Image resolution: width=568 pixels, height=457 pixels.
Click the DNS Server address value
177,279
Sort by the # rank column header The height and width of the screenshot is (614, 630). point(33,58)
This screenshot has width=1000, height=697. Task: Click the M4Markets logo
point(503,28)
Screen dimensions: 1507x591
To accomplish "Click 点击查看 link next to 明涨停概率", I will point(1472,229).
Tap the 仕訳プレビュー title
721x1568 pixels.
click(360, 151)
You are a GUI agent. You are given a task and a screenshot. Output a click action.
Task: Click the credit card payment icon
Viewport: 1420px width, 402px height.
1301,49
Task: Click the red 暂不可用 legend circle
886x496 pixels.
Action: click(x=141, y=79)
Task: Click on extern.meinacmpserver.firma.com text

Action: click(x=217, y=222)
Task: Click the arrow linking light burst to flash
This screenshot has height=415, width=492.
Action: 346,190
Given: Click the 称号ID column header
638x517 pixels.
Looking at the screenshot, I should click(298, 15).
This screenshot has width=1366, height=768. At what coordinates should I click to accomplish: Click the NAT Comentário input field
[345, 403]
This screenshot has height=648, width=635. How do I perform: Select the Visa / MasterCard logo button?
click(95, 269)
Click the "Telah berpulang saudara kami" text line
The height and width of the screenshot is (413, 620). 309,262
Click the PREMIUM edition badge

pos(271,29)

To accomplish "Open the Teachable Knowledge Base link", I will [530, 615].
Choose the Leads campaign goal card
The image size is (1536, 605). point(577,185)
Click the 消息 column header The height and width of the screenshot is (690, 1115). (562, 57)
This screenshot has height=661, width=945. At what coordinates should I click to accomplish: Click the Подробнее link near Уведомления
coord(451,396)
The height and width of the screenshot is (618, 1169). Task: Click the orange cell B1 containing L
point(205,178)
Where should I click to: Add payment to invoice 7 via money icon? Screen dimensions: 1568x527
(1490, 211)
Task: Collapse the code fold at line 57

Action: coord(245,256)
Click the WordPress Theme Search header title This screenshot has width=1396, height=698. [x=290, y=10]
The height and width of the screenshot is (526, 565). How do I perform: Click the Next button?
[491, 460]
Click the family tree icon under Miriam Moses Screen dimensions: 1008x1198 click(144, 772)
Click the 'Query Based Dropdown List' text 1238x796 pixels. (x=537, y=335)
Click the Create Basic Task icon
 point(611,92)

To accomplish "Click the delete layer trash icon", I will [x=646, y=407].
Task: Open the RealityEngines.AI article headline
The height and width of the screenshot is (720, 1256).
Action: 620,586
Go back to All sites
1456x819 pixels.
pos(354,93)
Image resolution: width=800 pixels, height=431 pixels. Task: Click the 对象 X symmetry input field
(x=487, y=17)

- **Exercise brief**
Retype the material. Keep it exact.

- **Response to this exercise**
Image resolution: width=568 pixels, height=457 pixels.
Click the DNS Server address value
177,279
Sort by the # rank column header The height and width of the screenshot is (614, 630). point(33,58)
This screenshot has width=1000, height=697. Task: Click the M4Markets logo
point(503,28)
Screen dimensions: 1507x591
To accomplish "Click 点击查看 link next to 明涨停概率", I will point(1472,229).
Tap the 仕訳プレビュー title
721x1568 pixels.
click(360, 151)
You are a GUI agent. You are given a task and a screenshot. Output a click action.
Task: Click the credit card payment icon
Viewport: 1420px width, 402px height.
1301,49
Task: Click the red 暂不可用 legend circle
886x496 pixels.
Action: click(x=141, y=79)
Task: Click on extern.meinacmpserver.firma.com text

Action: click(x=217, y=222)
Task: Click the arrow linking light burst to flash
This screenshot has height=415, width=492.
Action: 346,190
Given: Click the 称号ID column header
638x517 pixels.
Looking at the screenshot, I should click(298, 15).
This screenshot has width=1366, height=768. At what coordinates should I click to accomplish: Click the NAT Comentário input field
[345, 403]
This screenshot has height=648, width=635. How do I perform: Select the Visa / MasterCard logo button?
click(95, 269)
Click the "Telah berpulang saudara kami" text line
The height and width of the screenshot is (413, 620). 309,262
Click the PREMIUM edition badge

pos(271,29)

To accomplish "Open the Teachable Knowledge Base link", I will [530, 615].
Choose the Leads campaign goal card
The image size is (1536, 605). point(577,185)
Click the 消息 column header The height and width of the screenshot is (690, 1115). (562, 57)
This screenshot has height=661, width=945. At what coordinates should I click to accomplish: Click the Подробнее link near Уведомления
coord(451,396)
The height and width of the screenshot is (618, 1169). Task: Click the orange cell B1 containing L
point(205,178)
Where should I click to: Add payment to invoice 7 via money icon? Screen dimensions: 1568x527
(1490, 211)
Task: Collapse the code fold at line 57

Action: coord(245,256)
Click the WordPress Theme Search header title This screenshot has width=1396, height=698. [x=290, y=10]
The height and width of the screenshot is (526, 565). How do I perform: Click the Next button?
[491, 460]
Click the family tree icon under Miriam Moses Screen dimensions: 1008x1198 click(144, 772)
Click the 'Query Based Dropdown List' text 1238x796 pixels. (x=537, y=335)
Click the Create Basic Task icon
 point(611,92)

To accomplish "Click the delete layer trash icon", I will [x=646, y=407].
Task: Open the RealityEngines.AI article headline
The height and width of the screenshot is (720, 1256).
Action: 620,586
Go back to All sites
1456x819 pixels.
pos(354,93)
Image resolution: width=800 pixels, height=431 pixels. Task: Click the 对象 X symmetry input field
(x=487, y=17)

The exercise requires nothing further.